-- WHAT THE EXERCISE ASKS --
Reproduce exactly the lines from the one containing "Screen dimensions: 871x465" through the end of the listing, minus the pictures.

______

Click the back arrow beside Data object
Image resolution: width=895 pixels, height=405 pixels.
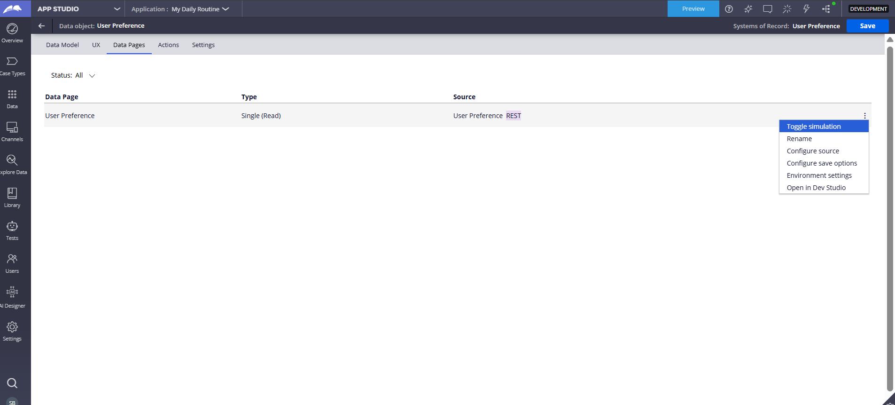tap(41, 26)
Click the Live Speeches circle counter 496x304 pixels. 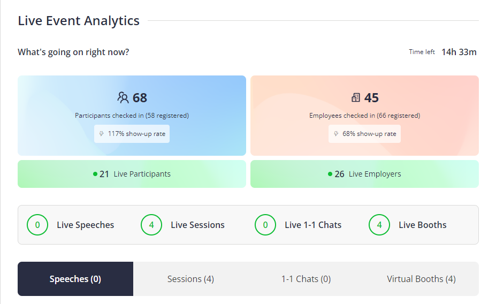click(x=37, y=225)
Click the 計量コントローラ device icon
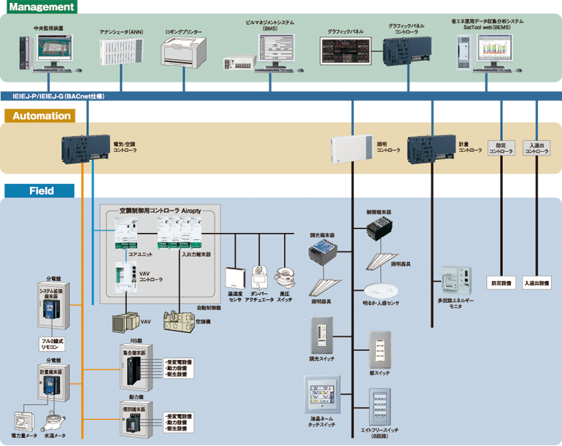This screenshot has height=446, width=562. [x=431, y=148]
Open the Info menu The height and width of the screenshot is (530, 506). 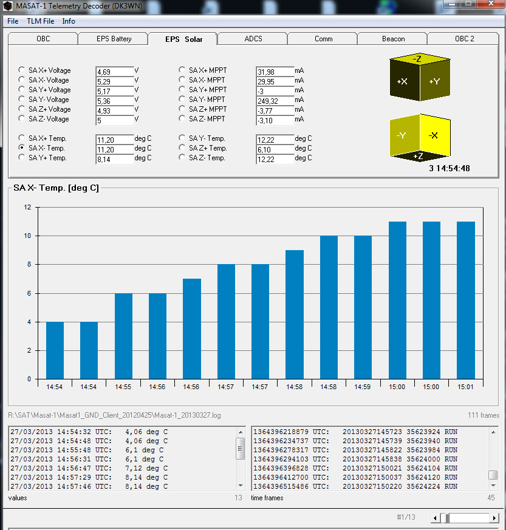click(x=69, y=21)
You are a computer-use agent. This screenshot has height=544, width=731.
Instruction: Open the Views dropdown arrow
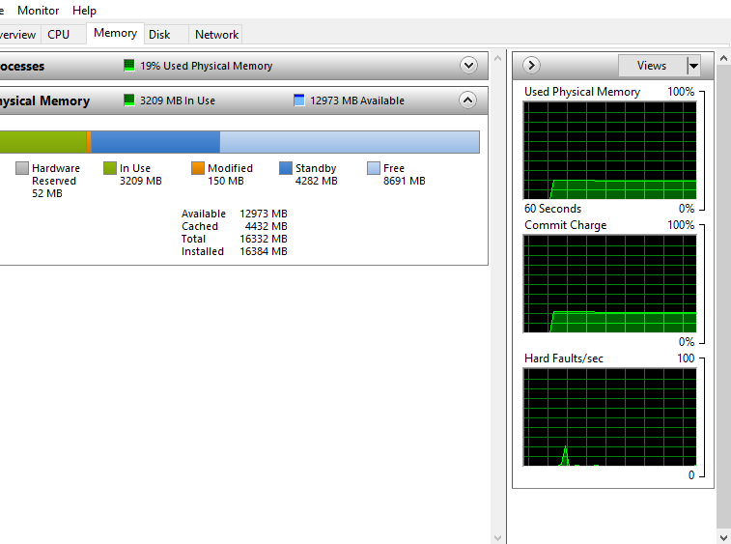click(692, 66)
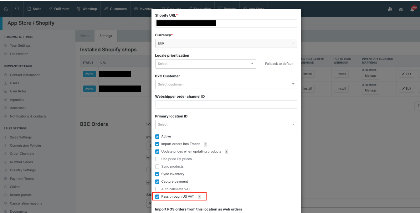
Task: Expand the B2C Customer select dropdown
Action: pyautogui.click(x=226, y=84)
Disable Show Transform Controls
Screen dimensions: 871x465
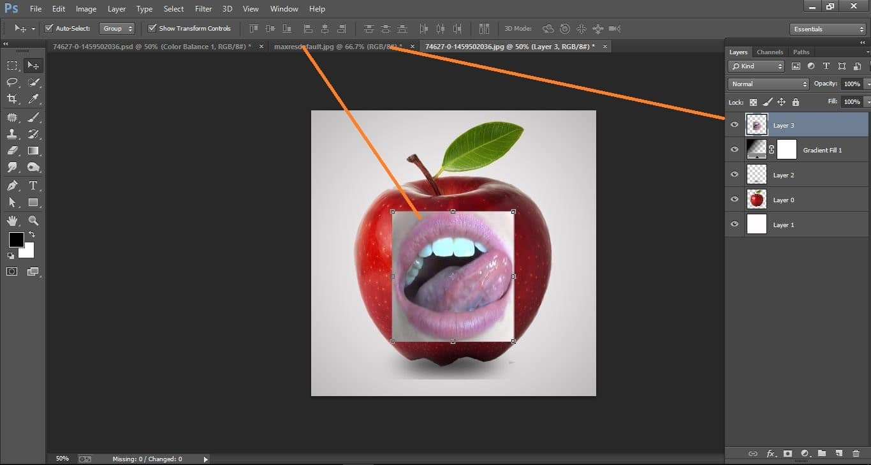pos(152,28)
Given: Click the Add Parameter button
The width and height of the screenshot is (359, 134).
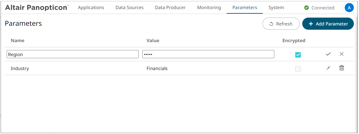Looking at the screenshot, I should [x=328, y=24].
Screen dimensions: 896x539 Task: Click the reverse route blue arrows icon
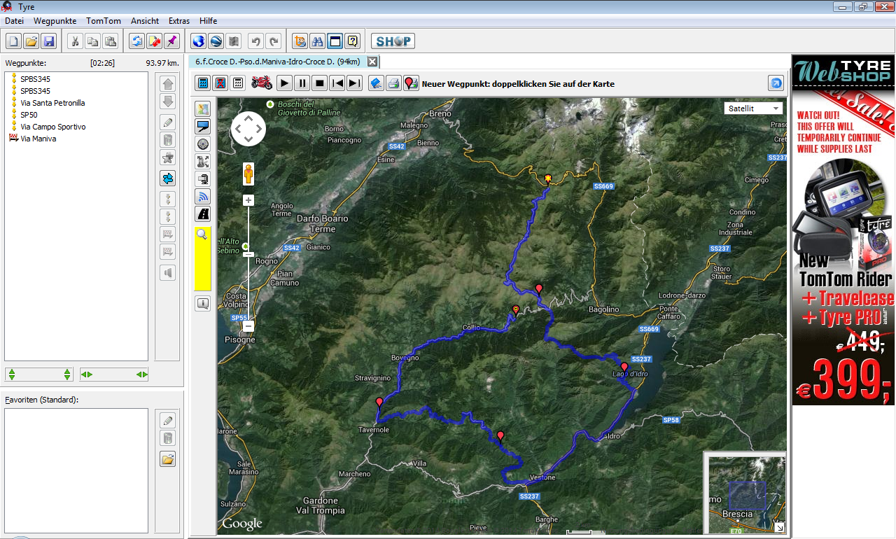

______

-- ANSWER AREA --
Screen dimensions: 871x465
pos(152,28)
Given: Click the Add Parameter button
The width and height of the screenshot is (359, 134).
Looking at the screenshot, I should [x=328, y=24].
Screen dimensions: 896x539 Task: Click the reverse route blue arrows icon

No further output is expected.